Clocking at 142 minutes, the movie does feels, at times, overlong. Despite all the satisfying vibes Whedon and Zak Penn has generated in their mostly entertaining script here, it's hard to deny that the plot remains patchy in place. The middle part of the movie is especially draggy with heavy expositions.
But as just the pace does threatens to stall once or twice, Whedon manages to redeem that glaring weakness with a 30-minute of an all-out, CG-heavy action extravaganza. This is where the movie truly shines the most (and also worth the price of admission alone), as Whedon proves to be such an accomplished visual stylist and knows well how to orchestrate a series of sustaining action sequences with amazing and often innovative use of camera works. Nevertheless the huge battle between the Avengers against Loki and an army of vicious Chitauri are excitingly staged with breathless varieties of tracking shots, wide angle and sweeping shots that makes the entire scene as epic as they gets. Not only that, there's even a notable unbroken take where the camera swoops through the battle of each Avenger takes on the Chitauri riding on space chariots.

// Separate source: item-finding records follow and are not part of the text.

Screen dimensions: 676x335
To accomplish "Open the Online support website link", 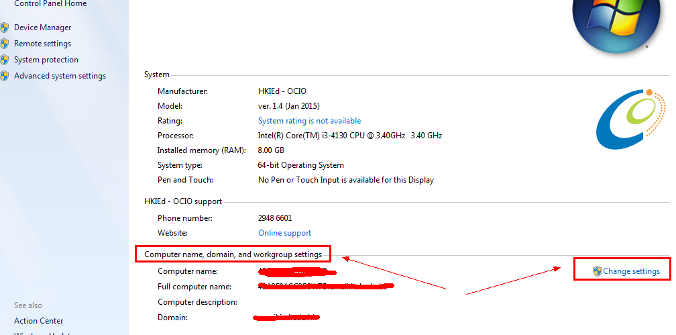I will (x=284, y=233).
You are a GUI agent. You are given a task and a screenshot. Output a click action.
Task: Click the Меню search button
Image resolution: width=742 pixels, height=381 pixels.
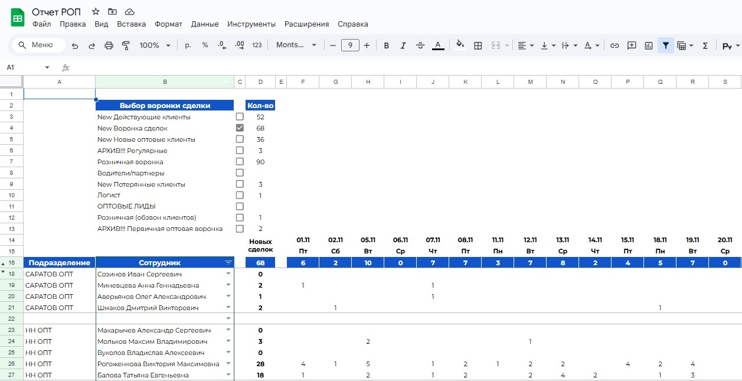coord(39,45)
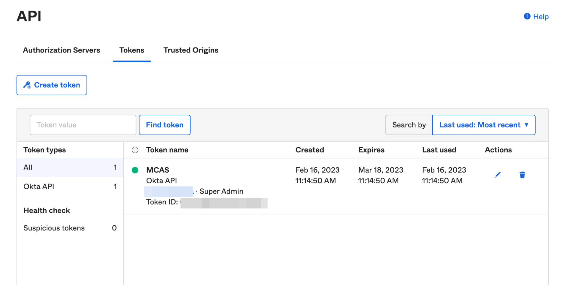Switch to the Trusted Origins tab

tap(190, 50)
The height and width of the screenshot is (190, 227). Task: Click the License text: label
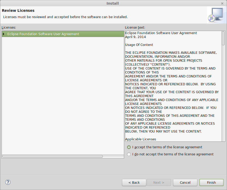[135, 28]
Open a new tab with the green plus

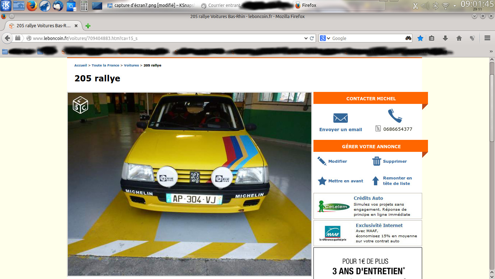(x=88, y=26)
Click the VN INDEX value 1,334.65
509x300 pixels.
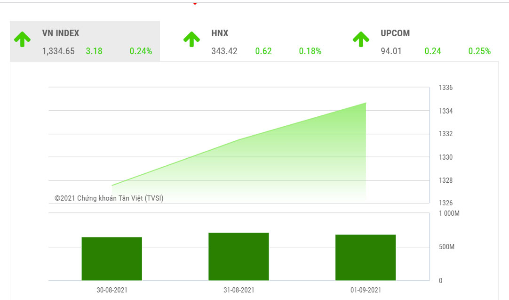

THE AVENGERS is a first-rate crowd pleaser that is best enjoyed at the big screen (the one where I've seen this in digital 2D format had me particularly blown away). And as usual for this Marvel production, don't walk out too soon since there is a post-credit teaser reveals the all-important guest star (at least for comic-book fans) which will be likely to be featured in sequel(s) to come.